Here in New Jersey, the fledgling Continental army teetered on the brink of disaster, but somehow emerged stronger. And it was in New Jersey that the mighty British army’s vulnerabilities were revealed.

Just as it is today, what happened in New Jersey was a microcosm of the national experience. For the residents of New Jersey, the fight for American Independence meant eight years of civil war. Both armies vied for the food, forage, wood, and other resources that the countryside could provide and launched disruptive forays against each other.

New Jersey’s population was culturally diverse, dispersed and primarily agrarian. The ravages of occupation forced a reluctant population to take sides. Bitter divisions developed within communities. Ad hoc militias waged unconventional warfare. Neighbor turned upon neighbor and allegiances shifted with the fortunes of war. Here, through endurance and survival, a nation was born.

New Jersey’s Revolutionary experience is not one of glory and easy triumph. It is an authentic experience represented by significant victories and small tragedies; of heroism on the battlefield and conflict in communities across the state. It is characterized by controversy, endurance, and survival. The story of the Crossroads of the American Revolution lives on in the places and people of New Jersey.

Timeline

Then, as now, New Jersey straddled roads connecting north and south. In 1775 and 1776, state regiments marched north. During November and December 1776, the remnants of the main Continental Army fled south across New Jersey, pursued by a British army. Just a month later, they retraced part of their route to defeat German and British detachments in Trenton and Princeton and march on to Morristown. This was the first of three winters that the Continental Army spent in New Jersey.

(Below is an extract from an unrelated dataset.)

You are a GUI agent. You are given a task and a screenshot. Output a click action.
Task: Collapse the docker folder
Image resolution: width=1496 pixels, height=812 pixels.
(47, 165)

From July 1776 until November 1783, a British, German and Loyalist army occupied Staten Island, western Long Island and Manhattan, launching expeditions to collect supplies, probe local defenses and attack the Continental Army. Between January and June of 1777, skirmishes were fought up and down the Raritan River, as Continentals sought to limit British foraging and the British attempted to lure the Continentals from the safety of the Watchung Mountains. When Washington eluded them, the British withdrew from the Raritan Valley to attack Philadelphia.

The September 1777, British occupation of Philadelphia brought the war to southern New Jersey. Fierce battles were fought for control of the Delaware River and surrounding countryside. On June 18, 1778, the British army evacuated Philadelphia and began marching toward New York, as Washington led the Continental Army eastward from Valley Forge. The resulting Battle of Monmouth was the last time the two armies met in New Jersey. In 1780, the British moved offensive operations to the south.

The war was not over for New Jersey even then. In June 1780, the New York garrison launched two large probes to test the Continentals at Morristown-probes that resulted in the burning of Springfield and Connecticut Farms. Along the coast, small British and Loyalist units continued pinpoint attacks. One of the American Revolution’s last skirmishes was fought December 27, 1782, at Cedar Bridge, Ocean County.

In August 1781, the French and Continental armies marched across New Jersey toward Yorktown and victory. Two years later, after a peace treaty was signed in Paris, word reached the Continental Congress, assembled in Princeton, on November 1, 1783.